Something a friend of mine wrote on her Facebook made me realize that movies really don't portray how life shattering and painful a breakup really is. Breakups are devastating. While my breakup technically happened just a few days before Valentine's Day, we carried on as if nothing had happened and the actual severing of the relationship happened about a month ago. These last few days, I haven't been able to sleep (it's 5am as I write this, I got up after a futile attempt at sleeping), I'm hungry but I can't bring myself to eat anything of any substance, and I can't seem to stop crying. When I do try to sleep all I can do is think and wonder what I did wrong, if he's rebounding, if there's any hope for reparations.

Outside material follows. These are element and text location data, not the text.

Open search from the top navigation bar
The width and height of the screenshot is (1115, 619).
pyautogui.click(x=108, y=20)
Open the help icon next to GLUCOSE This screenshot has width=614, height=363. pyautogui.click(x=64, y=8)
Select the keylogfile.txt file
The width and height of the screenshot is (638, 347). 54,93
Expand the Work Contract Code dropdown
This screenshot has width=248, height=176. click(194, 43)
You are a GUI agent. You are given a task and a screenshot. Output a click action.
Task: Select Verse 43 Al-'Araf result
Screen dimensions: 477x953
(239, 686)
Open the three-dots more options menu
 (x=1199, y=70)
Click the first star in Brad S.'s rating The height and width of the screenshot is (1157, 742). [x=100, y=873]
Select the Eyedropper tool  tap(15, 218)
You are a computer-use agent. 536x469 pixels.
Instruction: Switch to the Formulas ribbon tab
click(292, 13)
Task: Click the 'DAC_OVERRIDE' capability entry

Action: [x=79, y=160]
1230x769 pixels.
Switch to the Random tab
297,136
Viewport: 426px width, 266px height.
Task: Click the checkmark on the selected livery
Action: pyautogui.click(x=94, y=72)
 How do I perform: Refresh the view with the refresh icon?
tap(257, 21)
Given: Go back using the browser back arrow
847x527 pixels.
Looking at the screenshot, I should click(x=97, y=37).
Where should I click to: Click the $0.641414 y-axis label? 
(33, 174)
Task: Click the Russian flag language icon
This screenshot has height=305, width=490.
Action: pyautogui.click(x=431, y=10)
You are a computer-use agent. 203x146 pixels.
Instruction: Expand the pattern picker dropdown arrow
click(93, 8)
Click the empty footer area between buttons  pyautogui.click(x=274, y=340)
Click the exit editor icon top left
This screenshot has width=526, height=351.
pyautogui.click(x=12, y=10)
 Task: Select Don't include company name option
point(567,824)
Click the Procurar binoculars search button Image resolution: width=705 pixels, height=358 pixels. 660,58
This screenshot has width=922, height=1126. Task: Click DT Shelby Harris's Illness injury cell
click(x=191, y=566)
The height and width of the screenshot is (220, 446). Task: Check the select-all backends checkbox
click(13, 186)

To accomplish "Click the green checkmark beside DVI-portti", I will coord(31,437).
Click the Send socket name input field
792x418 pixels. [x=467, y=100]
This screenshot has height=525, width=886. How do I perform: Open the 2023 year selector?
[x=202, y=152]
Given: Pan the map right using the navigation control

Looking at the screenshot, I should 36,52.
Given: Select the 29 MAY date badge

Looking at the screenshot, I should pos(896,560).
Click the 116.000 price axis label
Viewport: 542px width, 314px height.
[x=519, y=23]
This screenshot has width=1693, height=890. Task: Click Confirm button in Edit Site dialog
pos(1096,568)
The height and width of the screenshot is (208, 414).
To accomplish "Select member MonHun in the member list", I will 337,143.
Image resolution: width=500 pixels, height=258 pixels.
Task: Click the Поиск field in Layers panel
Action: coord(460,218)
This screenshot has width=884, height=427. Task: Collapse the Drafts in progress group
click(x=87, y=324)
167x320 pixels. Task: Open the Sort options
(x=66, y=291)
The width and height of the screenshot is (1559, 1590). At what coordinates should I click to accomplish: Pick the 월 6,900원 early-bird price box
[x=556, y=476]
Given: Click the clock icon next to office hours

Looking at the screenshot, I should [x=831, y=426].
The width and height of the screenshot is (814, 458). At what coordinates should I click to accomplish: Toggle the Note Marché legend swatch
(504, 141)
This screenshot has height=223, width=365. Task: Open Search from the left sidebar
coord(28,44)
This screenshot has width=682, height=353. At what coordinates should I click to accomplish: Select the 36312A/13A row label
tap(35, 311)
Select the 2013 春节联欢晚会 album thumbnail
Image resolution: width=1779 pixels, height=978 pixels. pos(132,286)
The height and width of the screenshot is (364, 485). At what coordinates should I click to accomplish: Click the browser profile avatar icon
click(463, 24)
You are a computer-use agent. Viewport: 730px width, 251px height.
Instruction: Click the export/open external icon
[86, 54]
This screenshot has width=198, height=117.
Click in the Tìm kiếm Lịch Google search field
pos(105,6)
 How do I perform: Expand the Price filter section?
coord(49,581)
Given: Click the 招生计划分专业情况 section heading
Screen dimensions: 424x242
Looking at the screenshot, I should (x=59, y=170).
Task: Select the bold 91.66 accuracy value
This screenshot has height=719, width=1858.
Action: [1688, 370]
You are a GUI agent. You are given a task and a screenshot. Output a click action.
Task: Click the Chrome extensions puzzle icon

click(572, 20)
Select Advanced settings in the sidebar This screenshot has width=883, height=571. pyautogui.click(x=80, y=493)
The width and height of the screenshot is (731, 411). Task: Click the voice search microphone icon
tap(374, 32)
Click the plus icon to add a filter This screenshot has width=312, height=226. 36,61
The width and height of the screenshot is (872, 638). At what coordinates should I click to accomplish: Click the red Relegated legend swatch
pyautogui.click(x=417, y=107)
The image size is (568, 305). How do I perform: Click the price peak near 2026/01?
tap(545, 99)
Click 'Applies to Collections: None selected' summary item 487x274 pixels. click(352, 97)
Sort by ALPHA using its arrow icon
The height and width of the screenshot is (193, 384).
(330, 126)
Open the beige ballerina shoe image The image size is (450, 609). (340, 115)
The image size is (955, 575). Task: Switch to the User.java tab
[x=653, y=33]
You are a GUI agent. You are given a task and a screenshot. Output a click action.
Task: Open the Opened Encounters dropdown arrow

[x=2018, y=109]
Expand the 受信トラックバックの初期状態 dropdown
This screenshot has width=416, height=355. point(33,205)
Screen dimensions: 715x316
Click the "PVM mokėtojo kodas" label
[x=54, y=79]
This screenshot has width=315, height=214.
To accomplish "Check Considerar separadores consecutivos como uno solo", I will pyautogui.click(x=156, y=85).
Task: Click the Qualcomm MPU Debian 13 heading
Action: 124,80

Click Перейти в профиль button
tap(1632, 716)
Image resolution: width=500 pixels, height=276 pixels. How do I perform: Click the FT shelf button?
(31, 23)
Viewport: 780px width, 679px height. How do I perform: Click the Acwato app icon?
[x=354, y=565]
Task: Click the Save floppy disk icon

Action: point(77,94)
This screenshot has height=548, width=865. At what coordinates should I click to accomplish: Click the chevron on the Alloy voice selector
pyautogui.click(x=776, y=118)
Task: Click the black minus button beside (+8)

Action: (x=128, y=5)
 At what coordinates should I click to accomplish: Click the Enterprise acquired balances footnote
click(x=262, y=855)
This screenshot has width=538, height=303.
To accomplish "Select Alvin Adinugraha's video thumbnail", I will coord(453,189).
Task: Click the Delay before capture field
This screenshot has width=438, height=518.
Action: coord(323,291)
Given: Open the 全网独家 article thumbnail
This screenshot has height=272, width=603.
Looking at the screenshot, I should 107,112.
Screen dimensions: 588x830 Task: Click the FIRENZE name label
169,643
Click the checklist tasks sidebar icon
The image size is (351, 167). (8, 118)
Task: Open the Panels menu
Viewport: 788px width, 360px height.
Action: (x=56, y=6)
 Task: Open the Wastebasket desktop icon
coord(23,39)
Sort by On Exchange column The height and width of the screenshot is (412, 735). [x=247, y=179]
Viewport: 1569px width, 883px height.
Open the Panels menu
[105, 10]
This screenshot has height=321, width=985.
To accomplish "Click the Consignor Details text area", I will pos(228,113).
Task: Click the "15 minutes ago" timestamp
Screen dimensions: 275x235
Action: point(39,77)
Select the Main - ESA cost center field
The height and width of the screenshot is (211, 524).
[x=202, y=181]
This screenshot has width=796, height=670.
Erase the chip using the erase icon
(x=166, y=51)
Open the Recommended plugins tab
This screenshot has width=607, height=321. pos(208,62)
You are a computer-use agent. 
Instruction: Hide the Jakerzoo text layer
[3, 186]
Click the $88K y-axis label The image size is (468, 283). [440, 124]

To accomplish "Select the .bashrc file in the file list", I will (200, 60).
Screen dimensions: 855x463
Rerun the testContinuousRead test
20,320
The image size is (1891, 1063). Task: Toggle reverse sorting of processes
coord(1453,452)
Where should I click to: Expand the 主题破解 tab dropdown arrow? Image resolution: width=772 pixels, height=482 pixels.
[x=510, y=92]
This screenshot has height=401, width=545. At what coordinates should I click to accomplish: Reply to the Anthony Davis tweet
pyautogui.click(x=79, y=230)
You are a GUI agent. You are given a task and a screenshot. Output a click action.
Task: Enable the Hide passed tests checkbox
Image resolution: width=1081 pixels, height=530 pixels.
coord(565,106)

I went away in February, went out of state for 8 days and spent that time really thinking about what I wanted. When I realized that I was texting him every day and I wanted to share all of the things I was doing with him, I realized that I was ready to face my fear of commitment and the "L" word and realized I could really see the long haul. He was ecstatic and we were so happy, but not back together. We were just... friends with benefits that said I love you a lot. But... we would lie in bed at night and talk about the long term and plan out trips to Europe and were so in love.
It's so hard to write this.
I'm so filled with confusion and fear and sadness. I walk on eggshells when I send him a text and he sends me very short answers. I finally emailed him and he said he is happy with the way things are. That is, happy without me there. Am I reading too far between the lines? I want to text bomb his phone with questions, I want to be aggressive and ask why? Why when I was ready did you have this crisis? Why couldn't you have let me stay by your side through it? Why couldn't you just keep my love? Why are you not really answering the questions in my email?
I'm going to be seeing him Saturday night and I feel like it's going to be so tense. And I know I'll probably end up crying at some point. Sigh... I might actually have to call him tonight because I don't think he understood part of my email (there's some household drama that I'm wanting to avoid overall this weekend while we game). Maybe I could... maybe.